▸ **Assignment**
From the records below, transcribe exactly the lines that begin at the line with "Ufficio Scolastico Territoriale" and end at the line with "Parental Access (40, 1389)", both included.

(Collection entries)
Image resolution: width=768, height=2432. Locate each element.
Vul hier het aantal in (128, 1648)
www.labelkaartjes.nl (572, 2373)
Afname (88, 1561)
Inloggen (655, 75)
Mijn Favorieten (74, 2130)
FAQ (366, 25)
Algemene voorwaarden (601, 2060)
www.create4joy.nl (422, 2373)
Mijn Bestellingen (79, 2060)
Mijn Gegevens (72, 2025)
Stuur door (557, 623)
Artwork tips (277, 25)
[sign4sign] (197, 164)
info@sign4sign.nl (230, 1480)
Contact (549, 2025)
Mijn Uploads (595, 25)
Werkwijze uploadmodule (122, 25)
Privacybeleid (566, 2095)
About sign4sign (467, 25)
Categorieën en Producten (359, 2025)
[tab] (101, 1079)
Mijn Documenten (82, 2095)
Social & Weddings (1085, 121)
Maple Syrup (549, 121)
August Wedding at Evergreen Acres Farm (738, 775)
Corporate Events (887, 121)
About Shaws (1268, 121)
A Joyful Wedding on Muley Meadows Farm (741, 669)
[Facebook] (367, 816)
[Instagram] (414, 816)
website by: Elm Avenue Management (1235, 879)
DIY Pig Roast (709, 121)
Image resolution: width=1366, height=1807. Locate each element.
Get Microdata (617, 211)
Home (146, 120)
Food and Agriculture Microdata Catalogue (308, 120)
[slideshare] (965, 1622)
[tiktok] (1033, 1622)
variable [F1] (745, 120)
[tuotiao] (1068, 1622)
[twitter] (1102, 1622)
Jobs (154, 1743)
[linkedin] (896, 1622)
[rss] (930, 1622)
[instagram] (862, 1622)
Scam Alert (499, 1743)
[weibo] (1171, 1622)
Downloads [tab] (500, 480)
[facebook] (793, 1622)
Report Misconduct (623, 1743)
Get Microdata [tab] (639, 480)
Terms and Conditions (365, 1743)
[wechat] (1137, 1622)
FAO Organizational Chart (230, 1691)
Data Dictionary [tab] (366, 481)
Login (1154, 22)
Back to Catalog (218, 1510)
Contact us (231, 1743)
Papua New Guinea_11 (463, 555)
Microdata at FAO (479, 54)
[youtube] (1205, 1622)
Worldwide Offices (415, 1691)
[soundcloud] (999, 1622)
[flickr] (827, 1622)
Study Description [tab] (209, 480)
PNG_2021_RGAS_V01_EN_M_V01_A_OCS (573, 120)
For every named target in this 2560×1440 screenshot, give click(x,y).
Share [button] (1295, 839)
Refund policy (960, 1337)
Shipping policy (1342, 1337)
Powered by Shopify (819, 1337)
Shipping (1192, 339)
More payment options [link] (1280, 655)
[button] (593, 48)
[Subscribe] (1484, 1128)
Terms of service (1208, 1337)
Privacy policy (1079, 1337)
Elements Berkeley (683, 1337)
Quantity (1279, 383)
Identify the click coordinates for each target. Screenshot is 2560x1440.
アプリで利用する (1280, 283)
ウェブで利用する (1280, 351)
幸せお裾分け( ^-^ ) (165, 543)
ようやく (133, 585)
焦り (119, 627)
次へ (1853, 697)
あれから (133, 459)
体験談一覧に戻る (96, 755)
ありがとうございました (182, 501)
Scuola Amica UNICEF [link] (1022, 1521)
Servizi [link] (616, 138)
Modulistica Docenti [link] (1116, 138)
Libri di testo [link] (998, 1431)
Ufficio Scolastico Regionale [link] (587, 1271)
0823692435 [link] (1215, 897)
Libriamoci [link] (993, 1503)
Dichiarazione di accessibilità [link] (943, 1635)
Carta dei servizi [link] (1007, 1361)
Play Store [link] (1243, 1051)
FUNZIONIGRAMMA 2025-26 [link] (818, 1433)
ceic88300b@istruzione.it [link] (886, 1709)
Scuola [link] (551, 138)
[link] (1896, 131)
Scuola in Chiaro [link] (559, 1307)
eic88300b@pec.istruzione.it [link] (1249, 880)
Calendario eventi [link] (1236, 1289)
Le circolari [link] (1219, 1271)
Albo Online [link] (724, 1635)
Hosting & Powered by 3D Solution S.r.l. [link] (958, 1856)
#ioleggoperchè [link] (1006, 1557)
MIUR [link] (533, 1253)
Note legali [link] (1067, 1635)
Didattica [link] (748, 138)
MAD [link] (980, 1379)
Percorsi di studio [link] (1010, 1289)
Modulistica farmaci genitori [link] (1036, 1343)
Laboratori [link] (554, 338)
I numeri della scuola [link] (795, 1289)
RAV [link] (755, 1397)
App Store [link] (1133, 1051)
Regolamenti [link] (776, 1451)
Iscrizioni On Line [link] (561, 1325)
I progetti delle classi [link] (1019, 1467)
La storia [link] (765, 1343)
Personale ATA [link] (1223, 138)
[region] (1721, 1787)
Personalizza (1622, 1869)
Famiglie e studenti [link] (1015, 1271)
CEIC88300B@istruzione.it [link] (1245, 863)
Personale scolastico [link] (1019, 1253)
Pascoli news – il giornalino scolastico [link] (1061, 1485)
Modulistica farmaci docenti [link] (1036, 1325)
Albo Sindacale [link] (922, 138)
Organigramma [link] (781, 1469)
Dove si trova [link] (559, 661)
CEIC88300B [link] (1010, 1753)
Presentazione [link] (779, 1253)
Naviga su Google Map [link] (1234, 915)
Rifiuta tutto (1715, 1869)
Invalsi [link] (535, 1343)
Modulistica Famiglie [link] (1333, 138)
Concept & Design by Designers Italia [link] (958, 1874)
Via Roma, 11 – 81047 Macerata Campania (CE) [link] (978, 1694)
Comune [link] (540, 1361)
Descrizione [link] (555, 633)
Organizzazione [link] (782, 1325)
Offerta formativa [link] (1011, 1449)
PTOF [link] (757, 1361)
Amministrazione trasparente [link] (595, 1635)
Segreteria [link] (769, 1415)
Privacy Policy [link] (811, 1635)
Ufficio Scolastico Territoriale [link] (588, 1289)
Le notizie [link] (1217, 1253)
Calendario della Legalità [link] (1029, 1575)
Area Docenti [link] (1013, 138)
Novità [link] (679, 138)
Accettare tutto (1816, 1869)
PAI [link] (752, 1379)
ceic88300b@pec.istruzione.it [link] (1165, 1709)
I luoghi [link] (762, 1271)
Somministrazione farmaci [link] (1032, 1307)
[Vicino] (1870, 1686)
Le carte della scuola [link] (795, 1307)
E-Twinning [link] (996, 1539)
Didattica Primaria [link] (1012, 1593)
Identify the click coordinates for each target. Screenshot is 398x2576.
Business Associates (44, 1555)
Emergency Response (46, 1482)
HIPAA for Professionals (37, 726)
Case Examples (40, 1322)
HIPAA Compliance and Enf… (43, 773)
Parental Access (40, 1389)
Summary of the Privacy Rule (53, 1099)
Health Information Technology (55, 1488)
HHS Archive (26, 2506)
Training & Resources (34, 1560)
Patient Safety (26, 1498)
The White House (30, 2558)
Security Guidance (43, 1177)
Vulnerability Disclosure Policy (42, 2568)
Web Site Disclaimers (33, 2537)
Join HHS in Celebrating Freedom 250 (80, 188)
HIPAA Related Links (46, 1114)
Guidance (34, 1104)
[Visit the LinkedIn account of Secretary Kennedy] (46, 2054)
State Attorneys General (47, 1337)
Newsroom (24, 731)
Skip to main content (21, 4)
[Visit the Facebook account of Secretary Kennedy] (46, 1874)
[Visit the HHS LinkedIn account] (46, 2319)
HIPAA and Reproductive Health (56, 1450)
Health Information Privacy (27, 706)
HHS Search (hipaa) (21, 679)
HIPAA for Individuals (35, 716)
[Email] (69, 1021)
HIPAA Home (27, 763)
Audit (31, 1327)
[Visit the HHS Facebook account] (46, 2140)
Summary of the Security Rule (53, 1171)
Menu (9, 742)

▸ **Task solution**
Ufficio Scolastico Territoriale [link] (588, 1289)
Le notizie [link] (1217, 1253)
Calendario della Legalità [link] (1029, 1575)
Area Docenti [link] (1013, 138)
Novità [link] (679, 138)
Accettare tutto (1816, 1869)
PAI [link] (752, 1379)
ceic88300b@pec.istruzione.it [link] (1165, 1709)
I luoghi [link] (762, 1271)
Somministrazione farmaci [link] (1032, 1307)
[Vicino] (1870, 1686)
Le carte della scuola [link] (795, 1307)
E-Twinning [link] (996, 1539)
Didattica Primaria [link] (1012, 1593)
Identify the click coordinates for each target. Screenshot is 398x2576.
Business Associates (44, 1555)
Emergency Response (46, 1482)
HIPAA for Professionals (37, 726)
Case Examples (40, 1322)
HIPAA Compliance and Enf… (43, 773)
Parental Access (40, 1389)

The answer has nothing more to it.